From autonomy to standardisation: one response to clinical variation

24 February 2016

Earlier this month Lord Carter published his final report on the operational productivity of England’s acute hospitals. The report finds there is “significant unwarranted variation across all of the main resource areas”. In procurement, for example, some hospitals pay £800 for a hip prosthesis while others pay £1,500. Eradicating this variance, Carter suggests, could save the NHS £5 billion a year.

In primary care there is a related problem: clinical variation. In 1948 general practitioners were incorporated into the NHS as independent contractors. Today there are approximately 7,500 surgeries in England and autonomy remains their hallmark. According to a 2002 editorial in the British Journal of General Practice: “Each practice has – to some extent – its own sub-culture:…behaviour patterns…internal organisation…and ways of delivering healthcare”.

Variation was a key theme of the King’s Fund’s 2011 inquiry and recent indicators suggest challenges persist. Last year’s independent cancer strategy identified geographical variations in cancer diagnosis: in some places 37 per cent of people are diagnosed via an emergency presentation, in others 15 per cent. In diabetes care, the Public Accounts Committee recently found similar variation. The number of people receiving NICE’s three treatment standards for blood glucose, blood pressure and cholesterol ranges from 28 to 48 per cent.

This is bad for patients and the wider healthcare system. Late diagnosis raises the cost of treatment and complications from long-term conditions can lead to patients needing hospital care. Complications from diabetes – amputations, blindness, kidney failure and stroke – cost the NHS almost £4 billion a year.

Standard operating procedures could be one way to bear down on clinical variation. The work of Intermountain Healthcare, based in Utah USA, illustrates their potential. Intermountain has developed an array of “clinical practice guidelines”. While guidelines require tailoring to each patient, they provide “shared baselines” for clinicians. The savings from just one guideline, for caesarean sections, are estimated at $50 million a year. Intermountain now has over 100 guidelines covering the bulk of their activity.

Medical advances strengthen the case. As Atul Gawande, the surgeon and writer, has argued, today the knowledge of how to treat patients is generally available. The proliferation of medical knowledge, however, makes it difficult for clinicians to be conversant with best practice – let alone apply it consistently. Standard operating procedures could help.

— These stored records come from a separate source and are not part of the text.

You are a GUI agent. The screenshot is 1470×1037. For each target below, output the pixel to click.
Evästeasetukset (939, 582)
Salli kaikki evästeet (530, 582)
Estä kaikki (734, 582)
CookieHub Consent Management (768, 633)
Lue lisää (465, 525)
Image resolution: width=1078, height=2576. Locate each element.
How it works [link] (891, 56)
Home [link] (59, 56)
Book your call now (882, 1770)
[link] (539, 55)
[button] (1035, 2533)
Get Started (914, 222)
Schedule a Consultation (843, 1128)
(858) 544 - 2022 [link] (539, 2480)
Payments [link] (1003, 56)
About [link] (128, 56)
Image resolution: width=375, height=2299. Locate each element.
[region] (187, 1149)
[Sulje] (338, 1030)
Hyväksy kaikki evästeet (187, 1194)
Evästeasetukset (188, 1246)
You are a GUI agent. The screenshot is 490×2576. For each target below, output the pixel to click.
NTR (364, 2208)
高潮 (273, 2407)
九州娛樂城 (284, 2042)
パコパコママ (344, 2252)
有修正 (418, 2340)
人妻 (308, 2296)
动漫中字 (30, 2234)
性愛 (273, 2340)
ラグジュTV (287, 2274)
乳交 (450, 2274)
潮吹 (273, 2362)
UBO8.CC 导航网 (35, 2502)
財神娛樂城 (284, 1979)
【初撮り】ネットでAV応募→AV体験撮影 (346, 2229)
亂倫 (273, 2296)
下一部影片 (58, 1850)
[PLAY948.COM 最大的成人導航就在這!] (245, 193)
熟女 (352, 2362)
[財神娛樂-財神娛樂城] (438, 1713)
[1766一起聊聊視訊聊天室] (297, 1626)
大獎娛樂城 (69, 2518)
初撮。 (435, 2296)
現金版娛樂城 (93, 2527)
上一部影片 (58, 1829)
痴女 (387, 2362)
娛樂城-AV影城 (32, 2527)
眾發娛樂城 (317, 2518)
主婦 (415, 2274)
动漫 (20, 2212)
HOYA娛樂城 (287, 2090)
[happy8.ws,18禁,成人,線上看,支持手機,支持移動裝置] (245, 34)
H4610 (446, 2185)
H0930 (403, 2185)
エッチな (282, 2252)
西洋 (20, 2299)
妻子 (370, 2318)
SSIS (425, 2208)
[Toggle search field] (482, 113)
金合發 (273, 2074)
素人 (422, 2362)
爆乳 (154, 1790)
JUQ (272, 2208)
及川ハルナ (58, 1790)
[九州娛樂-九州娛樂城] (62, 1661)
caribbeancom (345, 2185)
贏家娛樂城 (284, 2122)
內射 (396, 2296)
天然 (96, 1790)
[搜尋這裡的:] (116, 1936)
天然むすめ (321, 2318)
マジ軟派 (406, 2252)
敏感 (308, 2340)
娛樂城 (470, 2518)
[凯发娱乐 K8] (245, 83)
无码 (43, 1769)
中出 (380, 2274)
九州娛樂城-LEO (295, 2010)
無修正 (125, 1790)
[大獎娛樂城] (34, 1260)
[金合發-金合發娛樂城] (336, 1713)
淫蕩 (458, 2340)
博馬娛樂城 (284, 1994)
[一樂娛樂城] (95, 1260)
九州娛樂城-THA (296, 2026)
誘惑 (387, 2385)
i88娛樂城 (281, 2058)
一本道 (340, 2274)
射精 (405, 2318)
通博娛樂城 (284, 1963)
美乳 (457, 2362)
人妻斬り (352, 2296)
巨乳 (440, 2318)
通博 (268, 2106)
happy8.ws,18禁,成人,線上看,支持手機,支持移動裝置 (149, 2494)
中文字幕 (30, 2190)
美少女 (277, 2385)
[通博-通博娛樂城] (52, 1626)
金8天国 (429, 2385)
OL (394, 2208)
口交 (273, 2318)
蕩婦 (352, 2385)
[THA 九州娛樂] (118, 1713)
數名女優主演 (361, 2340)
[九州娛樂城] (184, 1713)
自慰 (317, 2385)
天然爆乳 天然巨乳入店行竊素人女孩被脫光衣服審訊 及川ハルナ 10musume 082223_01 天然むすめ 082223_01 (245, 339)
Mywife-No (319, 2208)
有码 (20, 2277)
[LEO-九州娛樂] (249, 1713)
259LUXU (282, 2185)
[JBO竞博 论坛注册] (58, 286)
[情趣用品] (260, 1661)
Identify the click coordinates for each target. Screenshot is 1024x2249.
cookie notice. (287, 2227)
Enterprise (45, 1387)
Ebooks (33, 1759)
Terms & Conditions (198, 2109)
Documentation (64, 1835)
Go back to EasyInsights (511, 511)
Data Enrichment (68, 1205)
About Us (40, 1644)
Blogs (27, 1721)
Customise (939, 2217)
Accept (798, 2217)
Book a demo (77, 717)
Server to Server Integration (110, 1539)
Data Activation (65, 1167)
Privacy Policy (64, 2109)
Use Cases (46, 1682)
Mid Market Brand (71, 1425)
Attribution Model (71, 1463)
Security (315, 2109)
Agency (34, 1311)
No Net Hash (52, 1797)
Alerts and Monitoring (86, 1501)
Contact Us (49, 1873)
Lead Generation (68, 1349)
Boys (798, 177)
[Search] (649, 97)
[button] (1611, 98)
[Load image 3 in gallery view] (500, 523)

The NHS is tasked with finding £20 billion of productivity savings by 2020-21. Carter’s call for operational consistency in hospitals is one part of the effort to deliver this. Clinical standardisation in primary care could also help by keeping people well and reducing costs. Clinical autonomy may have to give way.

Leo Ewbank, Researcher, Reform  



John Davies

26 February, 2016

Of course they have their own individual sub cultures -that is how organizations work- they are not machines with interchangeable parts.

Greg Wood

25 February, 2016

You're referring to clinical protocols, which have been around for years. They have a very chequered reputation: the problems with NHS triage and advice lines like NHS Direct and 111 largely stem from the protocols used, which are highly risk-averse. You might think that means they are very safe, but life ain't like that. Sending lots of people to A+E unnecessarily slows down the treatment of real emergencies and so causes real harm to patients. It's an example of something that works in theory not working in practice - something that happens a lot in our over-centralised country!